Prior debuted in 2002 and looked excellent, and was a dominant force in 2003 as the Cubs came within a dropped double play ball of going to the World Series.
We haven't heard from Prior since.
Prior reminds us that there is a chance that injuries to exciting young multi-talented pitchers may simply be inevitable.
In 1988, the Los Angeles Dodgers signed Pedro Martinez as a free agent.
At the time, he was known as "Ramon's brother," since his brother Ramon pitched for the Dodgers as well.
Four years later, in 1992, Pedro made his major league debut and pitched eight innings. The following year, as a reliever, he appeared in 65 games.
In the strike-shortened 1994 season Pedro was part of a magical Montreal Expos team that has been lost to history, and began to emerge as a bona fide major league starter.
Three years after that, he led the NL in ERA and won his first Cy Young Award.
Two years later, at the age of 27, 11 years after being signed by the Dodgers, he pitched the greatest season ever pitched with the Boston Red Sox and became part of baseball history.
I want to say to Washington Nationals fans, just as I want to say to myself, that Stephen Strasburg will be back. Tommy John surgery is not nearly as risky or dire as it once was, and some people even joke (cruelly) that a pitcher's career doesn't start until he's had Tommy John surgery.
So everything will be fine.
Unfortunately, though, we also know the story of David Clyde. And this is what scares us.

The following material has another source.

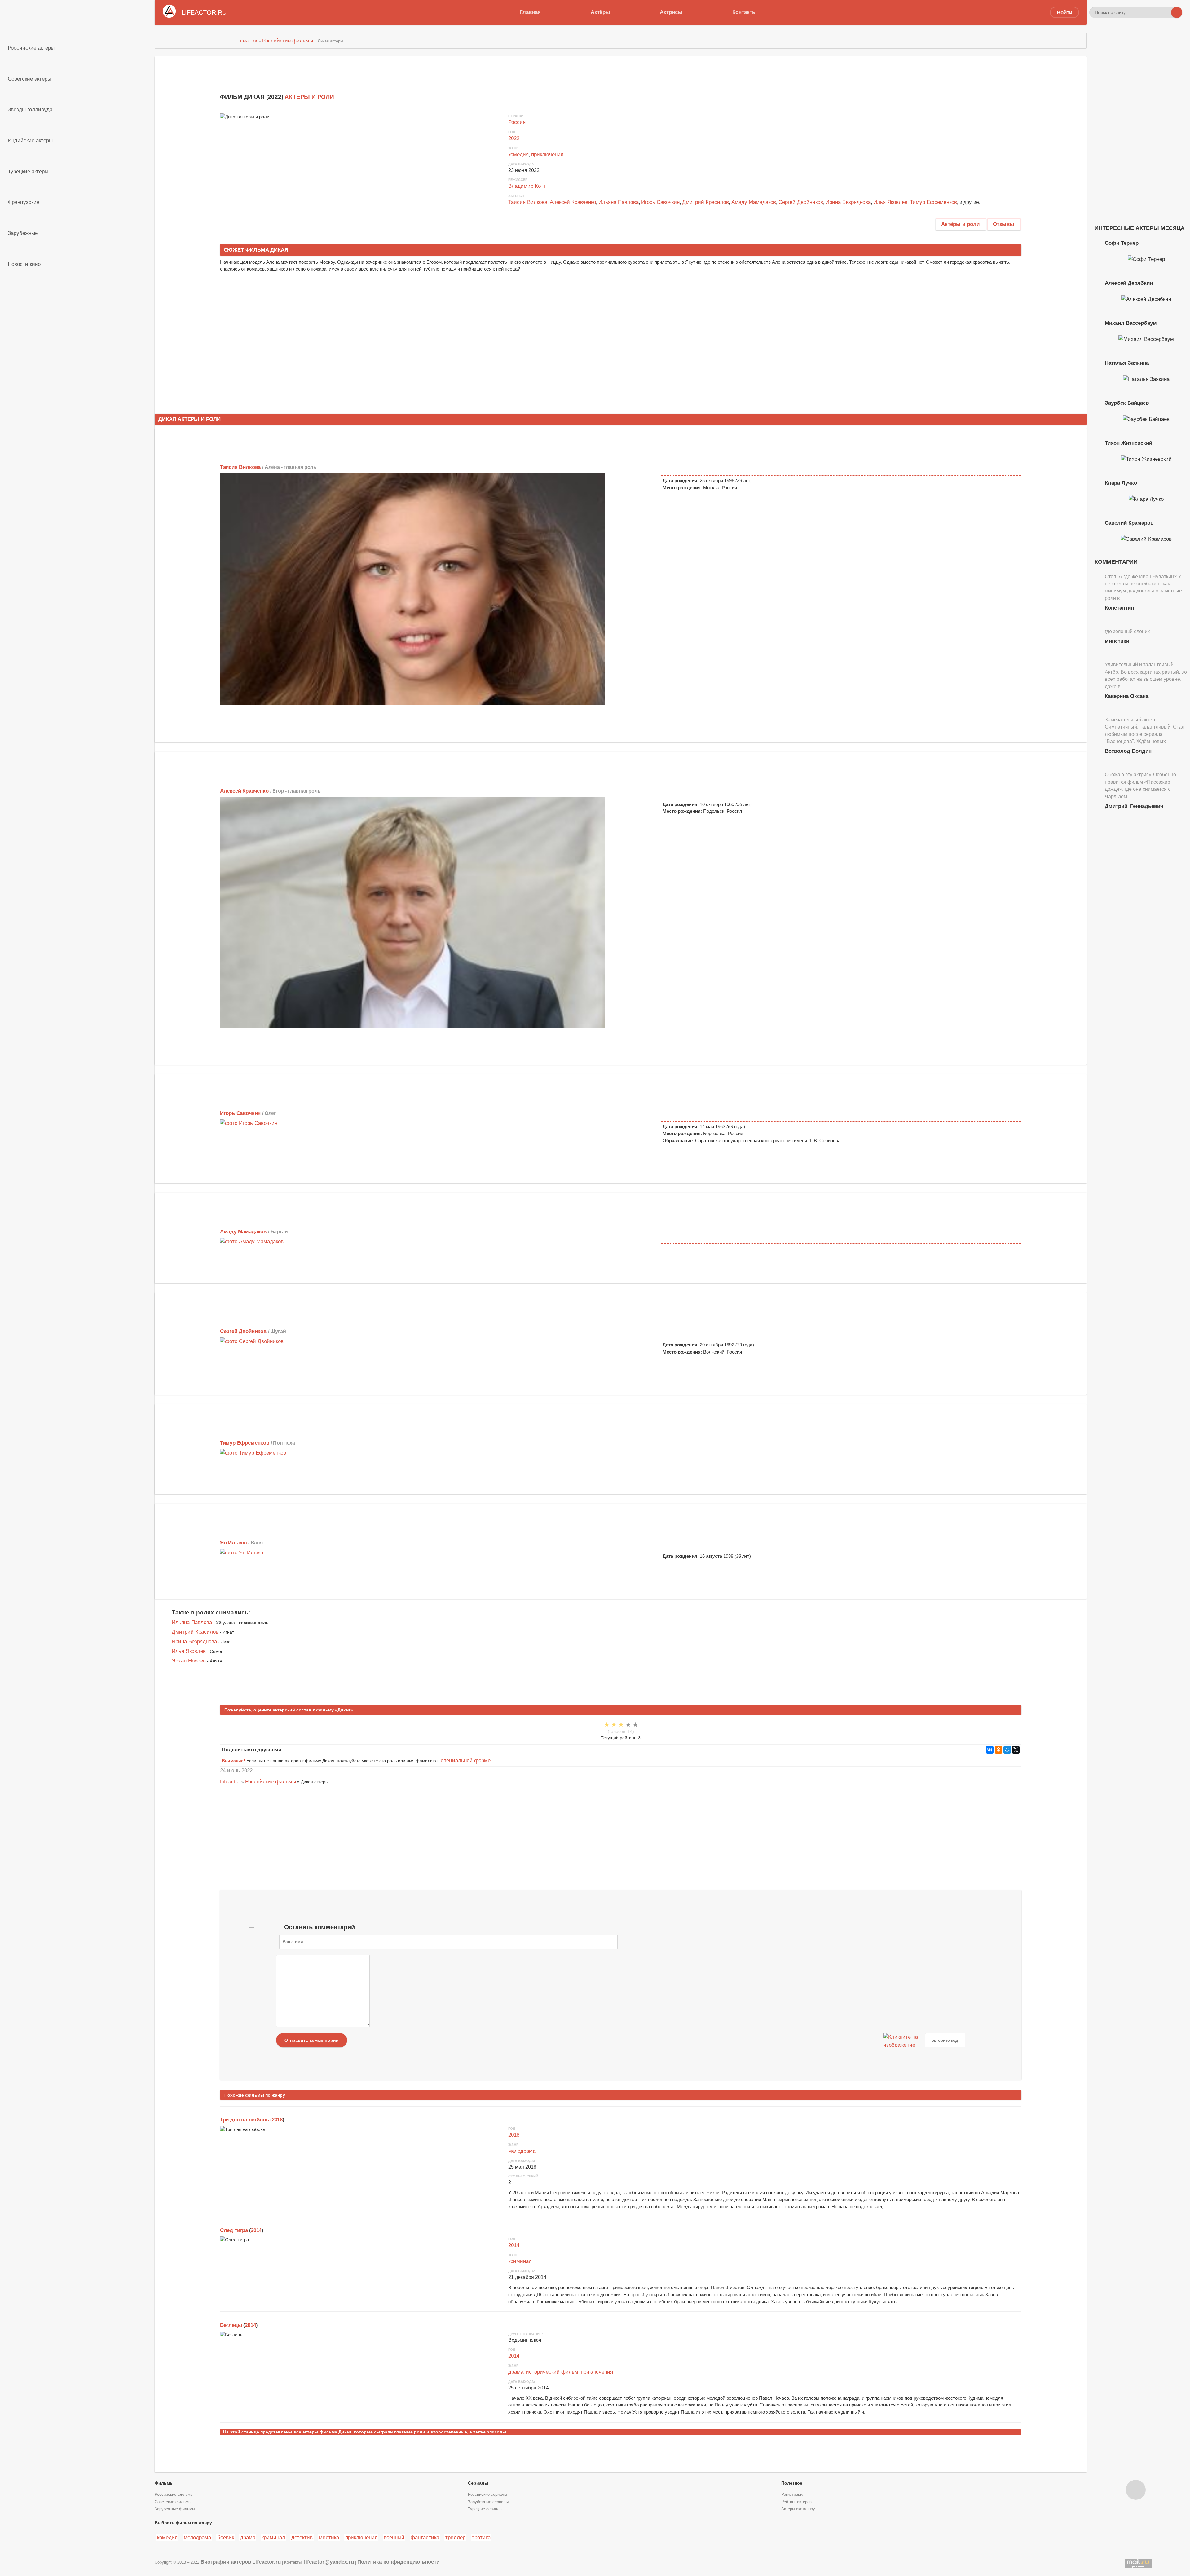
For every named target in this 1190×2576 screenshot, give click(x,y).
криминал (520, 2261)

Clyde was drafted number one overall by the Rangers in June of 1973 out of a high school in Houston, Texas, where he’d allowed three earned runs in 148 innings.
Clyde made his first major league start on June 27, 1973, the same month he had been drafted, and allowed one hit and two earned runs in five innings while striking out eight (and walking seven). In his second start, on July 2nd, he struck out six in six innings and allowed only four hits and one earned run.
Here was a guy who sprung from the womb ready to pitch to major league hitters.
But it was not to be.
He remained with the Rangers for the remainder of the season, got tired around his eighth start (remember he’d already pitched 148 innings in high school that season), and finished the season with a 5.01 ERA.
Struggles with control and injuries ensued, and the guy was out of baseball at 24.
We can only hope for a better fate for Stephen Strasburg.